Wszystkie nasze ubrania uszyte są z sercem w małej, rodzinnej szwalni na Sri Lance. Materiał to 100% rajon, szybkoschnąca, lżejsza odmiana wiskozy.

MADE IN SRI LANKA

HISTORIA POWSTANIA UBRAŃ:

Moje pierwsze #SpodnieOdbyte kupiłam dokładnie 4 lata temu na Sri Lance. Luźne, przewiewne portki, idealne na upały i do państw muzułmańskich. Spodnie towarzyszyły mi przez 4 lata ciągłej podróży, zaczęły zbierać coraz więcej komplementów. Zaraz po podróżach, drugą moją pasją jest szycie i postanowiłam, że… stworzę dla Was takie spodnie! Jednak przyszła pandemia, a ja zamiast spodni… zaczęłam szyć maseczki, i choć sprawiało mi to dużo frajdy, to też uświadomiło mi, że przy większym projekcie – sama nie dam rady. Że nie zawsze muszę wszystko sama, i te spodnie – muszę komuś zlecić.

Od początku wiedziałam też, że chcę, żeby produkcja spodni komuś pomogła. Komuś, kto tej pracy potrzebuje. I że jako podróżniczka chciałabym trochę „zwrócić” tego dobra, które dostaję w podróży. Stworzyć spodnie z misją, jako podróżniczka, dla podróżniczek, z podróży. 

Podróżując przez ostatnie dwa lata szukałam odpowiedniego miejsca, w którym będę mogła stworzyć #SpodnieOdbyte zgodnie z misją, którą sobie wymyśliłam. Nie byto to łatwe. Myślałam o Nepalu, Pakistanie (już nawet mieliśmy tam rozmowę z lokalnym przedsiębiorcą), Indiach, Bangladeszu, Indonezji… Ale to ciagle „,nie byto to”. I w końcu – znak z niebios! W maju odezwał się do mnie mój znajomy, który polecił mi szwalnię na Sri Lance, który to kraj jest teraz jest w bardzo dużym kryzysie ekonomicznym. Szwalnia znajduje się w małej wiosce na południu kraju, prowadzona jest przez Sandamali – nauczycielkę angielskiego z lokalnej szkoły i jej męża. W swojej szwalni Sandamali i Nuwan aktywizują lokalne wdowy, które zostały same z dziećmi. 
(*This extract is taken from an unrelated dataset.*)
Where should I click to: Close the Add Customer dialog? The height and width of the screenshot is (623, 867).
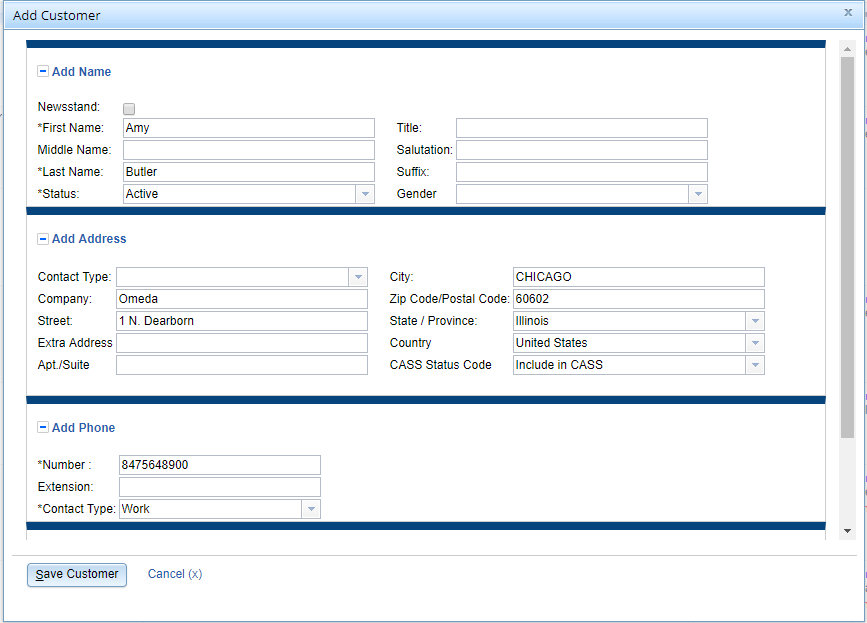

Ten mail od Sandamali sprawił, że serce rozpadło mi się na milion kawałeczków. Od razu poczułam, że to tu powinnam zrealizować projekt, i to, że tyle z nim czekałam – też było znakiem.

Kupiłam bilet, i, trzy miesiące później…. efekty naszej współpracy widzicie na tej stronie <3

Dzięki, że rozważacie zakupy u nas i chcecie wspierać małe, rodzinne biznesy. Buziaki!

Kasia

Na zdjęciu z Sandamali, właścicielką szwalni na Sri Lance, w której powstały ubrania.